— BEGIN Exercise material —

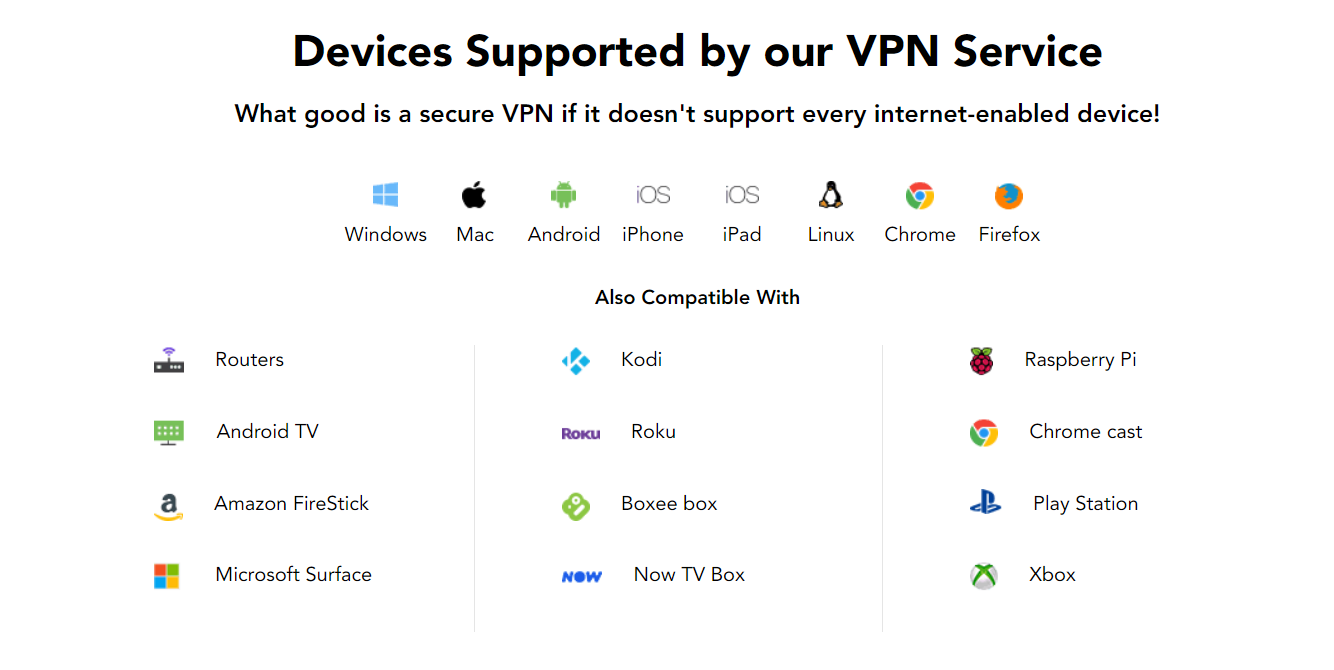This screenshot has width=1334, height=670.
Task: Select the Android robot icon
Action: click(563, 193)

— END Exercise material —
— BEGIN Exercise material —

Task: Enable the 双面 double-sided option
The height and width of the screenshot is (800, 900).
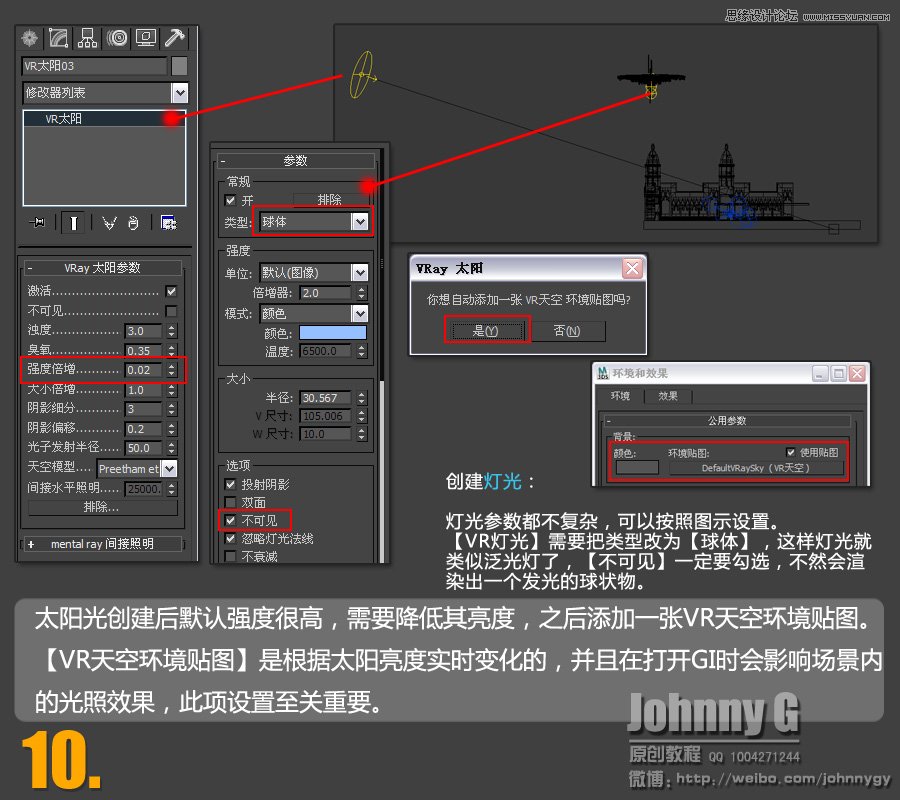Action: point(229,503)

— END Exercise material —

(What you have to do):
Return the lines of material from the line with "This screenshot has width=1334, height=670." up to and including the line with "Action: click(563, 193)", word for word, leaving out the pictures.

(The reply):
This screenshot has width=1334, height=670.
Task: Select the Android robot icon
Action: click(563, 193)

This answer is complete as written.